We recognized this need and crafted our own computing environment from day one. We call it Jarvis internally, named after the system that runs everything for Iron Man. It primarily comprises a frontdoor endpoint that accepts media and control streams from the outside world, a cluster master that manages bare metal resources within the cluster, a set of streaming and routing endpoints that are capable of muxing and demuxing media streams for each computing stage, and a storage system to store and feed data to cluster members.
The core system is written in C++ with a Python adapter layer to integrate with various machine learning libraries.
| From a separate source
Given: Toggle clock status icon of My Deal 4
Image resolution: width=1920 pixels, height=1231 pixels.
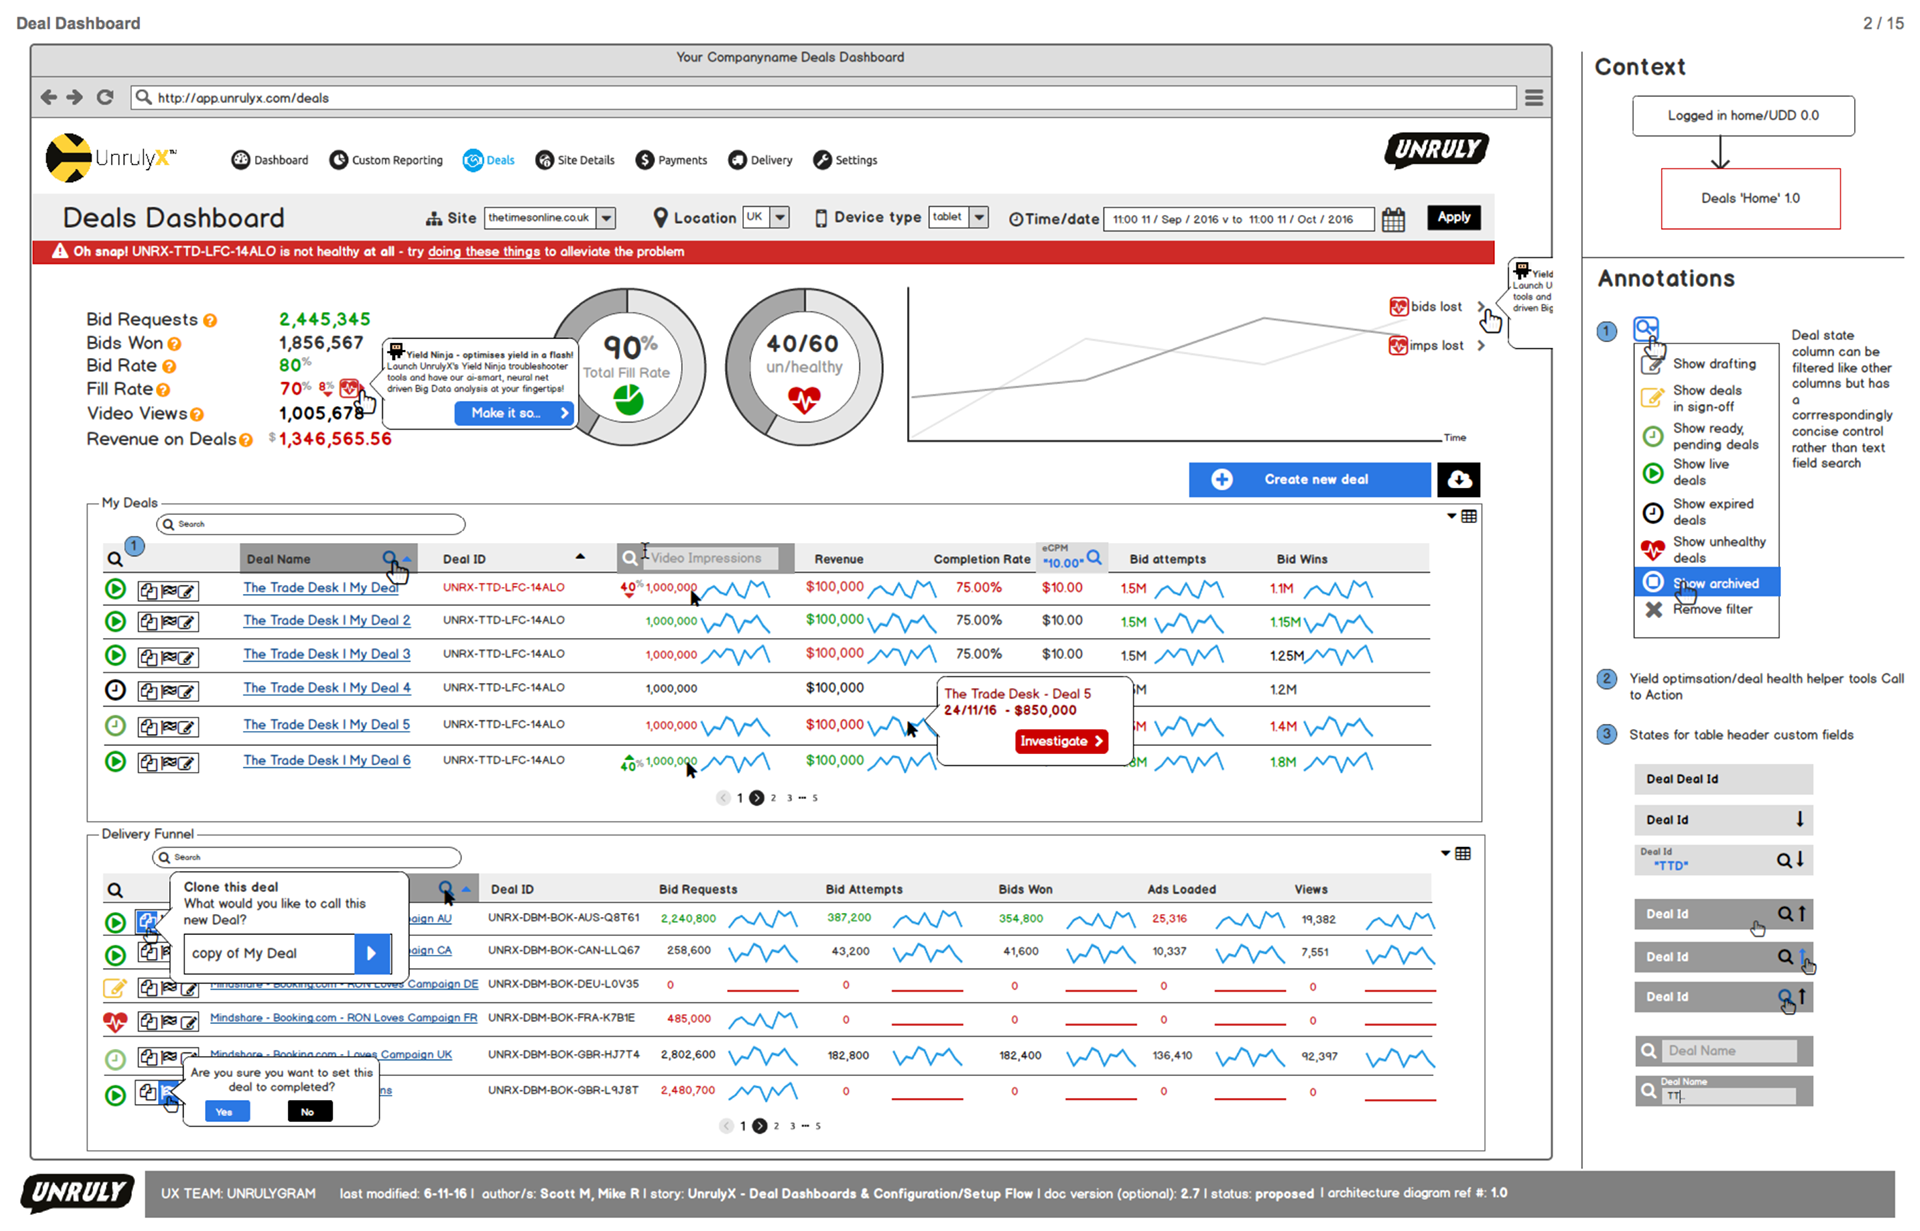Looking at the screenshot, I should (116, 690).
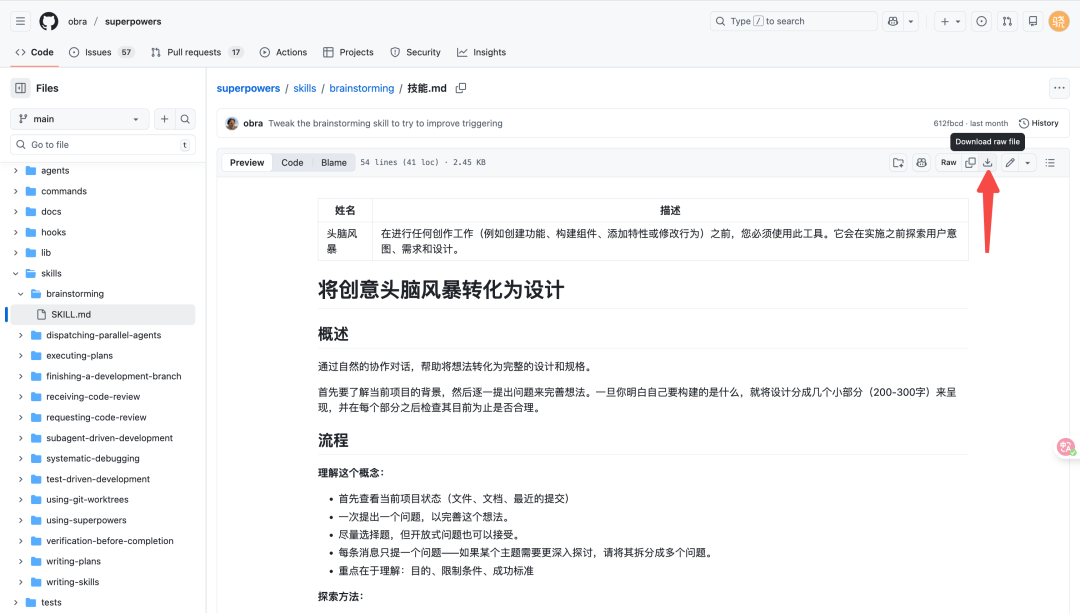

The design of Jarvis emphasizes realtime processing capability. The core of Jarvis enables data streams flow between computing processors to have minimal latency, and each processing stage is engineered to achieve a required throughput per second. For a long complex procedure, we break it down into smaller sub-tasks and use Jarvis to form a computing pipeline to achieve the target throughput. We also utilize muxing and demuxing techniques to process portions of the data stream in parallel to further increase throughput without incurring too much latency. Once the computational tasks are defined, the blue-print is then handed over to cluster master to allocate underlying hardware resources and dispatch tasks to run on them. The allocation algorithm has to take special care about GPUs, as they are scarce resources that cannot be virtualized at the moment.
Altogether, Jarvis becomes a powerful yet agile platform to perform machine learning tasks. It handles huge amount of work with minimum overhead. Moreover, Jarvis can be scaled up horizontally with little effort by just adding new machines to the cluster. It suits our needs pretty well. We have re-engineered Jarvis several times in the past few months, and will continue to evolve it. Jarvis is our engine to move fast in this fast-changing AI field.